Given all those issues with AI industry norms being different from those of open and collaborative science, that naturally leads to benchmarking approaches such as AIMO - running models without internet access, on problems that are only used once and don't get given to the people building the AIs. With second best being that the problems are new and only used once (e.g. testing on IMO problems immediately after humans sit them) but it's the AI builders who run their own AIs on the problems. And a third thing that would also be of interest (but not really a benchmark) is an AI solving (with formal proof) actual unsolved problems - even if there is a significant amount of human assistance along the way, and even if the details aren't disclosed of exactly what was done by humans and what was done by AI, any substantial AI involvement in coming up with a solution to a known unsolved mathematical problem would be an important development.

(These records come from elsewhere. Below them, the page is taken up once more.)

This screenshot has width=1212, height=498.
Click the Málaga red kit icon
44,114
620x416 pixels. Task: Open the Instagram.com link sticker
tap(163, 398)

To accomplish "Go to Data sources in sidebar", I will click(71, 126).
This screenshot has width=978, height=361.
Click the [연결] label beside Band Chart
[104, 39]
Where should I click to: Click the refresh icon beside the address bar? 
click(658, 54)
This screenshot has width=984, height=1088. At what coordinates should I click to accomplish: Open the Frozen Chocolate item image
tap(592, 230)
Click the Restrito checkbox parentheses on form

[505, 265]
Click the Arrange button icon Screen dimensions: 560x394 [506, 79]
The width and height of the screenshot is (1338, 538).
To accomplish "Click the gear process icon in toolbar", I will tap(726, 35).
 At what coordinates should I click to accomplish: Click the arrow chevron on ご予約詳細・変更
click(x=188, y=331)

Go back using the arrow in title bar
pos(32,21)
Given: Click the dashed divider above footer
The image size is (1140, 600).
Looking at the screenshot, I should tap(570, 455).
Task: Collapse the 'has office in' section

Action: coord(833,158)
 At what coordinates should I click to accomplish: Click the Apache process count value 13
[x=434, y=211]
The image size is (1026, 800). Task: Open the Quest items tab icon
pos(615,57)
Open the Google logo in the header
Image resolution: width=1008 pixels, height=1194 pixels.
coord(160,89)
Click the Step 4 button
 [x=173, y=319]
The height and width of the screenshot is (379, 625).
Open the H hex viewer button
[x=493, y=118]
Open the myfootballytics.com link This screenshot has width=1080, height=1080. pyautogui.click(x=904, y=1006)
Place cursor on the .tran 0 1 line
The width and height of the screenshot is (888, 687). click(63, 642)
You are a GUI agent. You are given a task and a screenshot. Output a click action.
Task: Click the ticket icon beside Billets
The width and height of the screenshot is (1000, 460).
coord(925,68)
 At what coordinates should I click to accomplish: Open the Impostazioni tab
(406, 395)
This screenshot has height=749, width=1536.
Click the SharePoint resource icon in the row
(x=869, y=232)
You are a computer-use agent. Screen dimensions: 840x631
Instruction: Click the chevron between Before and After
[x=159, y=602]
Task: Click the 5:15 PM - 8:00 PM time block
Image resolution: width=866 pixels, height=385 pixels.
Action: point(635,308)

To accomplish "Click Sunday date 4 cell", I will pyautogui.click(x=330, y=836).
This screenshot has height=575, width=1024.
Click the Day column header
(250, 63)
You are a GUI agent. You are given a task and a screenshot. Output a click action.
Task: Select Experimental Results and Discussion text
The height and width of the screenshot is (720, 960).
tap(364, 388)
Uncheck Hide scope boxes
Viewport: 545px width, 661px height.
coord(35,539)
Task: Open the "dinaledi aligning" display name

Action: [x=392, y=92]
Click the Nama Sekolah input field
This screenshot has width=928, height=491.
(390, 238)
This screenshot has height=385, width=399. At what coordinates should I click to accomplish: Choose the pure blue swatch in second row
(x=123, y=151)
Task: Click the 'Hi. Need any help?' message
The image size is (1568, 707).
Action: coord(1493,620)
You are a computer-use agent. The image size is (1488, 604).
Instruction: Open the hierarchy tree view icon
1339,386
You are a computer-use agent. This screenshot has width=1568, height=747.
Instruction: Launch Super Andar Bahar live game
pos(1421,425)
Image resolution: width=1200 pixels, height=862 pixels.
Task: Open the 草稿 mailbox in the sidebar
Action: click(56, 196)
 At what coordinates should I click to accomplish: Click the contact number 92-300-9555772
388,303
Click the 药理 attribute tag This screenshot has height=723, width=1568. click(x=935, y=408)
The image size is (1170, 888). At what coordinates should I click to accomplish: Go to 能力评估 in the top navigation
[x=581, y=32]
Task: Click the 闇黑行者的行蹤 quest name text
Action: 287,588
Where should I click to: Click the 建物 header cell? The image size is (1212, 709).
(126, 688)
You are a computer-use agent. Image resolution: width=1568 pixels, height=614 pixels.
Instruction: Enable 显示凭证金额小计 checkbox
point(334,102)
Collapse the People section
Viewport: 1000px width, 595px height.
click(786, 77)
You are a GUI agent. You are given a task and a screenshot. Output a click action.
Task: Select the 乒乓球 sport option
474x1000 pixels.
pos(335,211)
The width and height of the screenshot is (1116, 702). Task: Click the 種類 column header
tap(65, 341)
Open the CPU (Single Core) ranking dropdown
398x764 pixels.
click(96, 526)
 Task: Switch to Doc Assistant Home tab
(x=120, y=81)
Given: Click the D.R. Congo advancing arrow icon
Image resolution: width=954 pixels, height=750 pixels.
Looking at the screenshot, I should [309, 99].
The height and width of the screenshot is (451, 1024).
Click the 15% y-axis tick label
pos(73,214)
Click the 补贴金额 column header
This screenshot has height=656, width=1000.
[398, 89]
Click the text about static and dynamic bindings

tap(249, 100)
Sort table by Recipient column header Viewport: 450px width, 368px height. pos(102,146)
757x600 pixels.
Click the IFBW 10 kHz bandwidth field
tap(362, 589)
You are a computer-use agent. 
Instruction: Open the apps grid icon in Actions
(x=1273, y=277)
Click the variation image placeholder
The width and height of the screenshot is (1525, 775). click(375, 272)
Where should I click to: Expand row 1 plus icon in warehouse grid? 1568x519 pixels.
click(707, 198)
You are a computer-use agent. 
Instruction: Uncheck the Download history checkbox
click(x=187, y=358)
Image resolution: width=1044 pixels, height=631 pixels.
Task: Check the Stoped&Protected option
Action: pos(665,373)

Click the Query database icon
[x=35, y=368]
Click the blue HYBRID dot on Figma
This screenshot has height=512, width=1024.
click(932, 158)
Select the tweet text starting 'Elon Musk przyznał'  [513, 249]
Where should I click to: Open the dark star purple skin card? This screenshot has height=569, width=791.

Joseph Myers (Jan 26 2025 at 18:31):
It's also doubtful whether the AI companies actually get much benefit from the secrecy (see "We Have No Moat, And Neither Does OpenAI", famously). That applies even more to things more tangentially related to the AI work (e.g. modifications to Lean to facilitate AIs exploring proof attempts interacting with Lean) - open collaborative community norms would encourage doing as much as possible in public, in collaboration with others working in the field, for such things.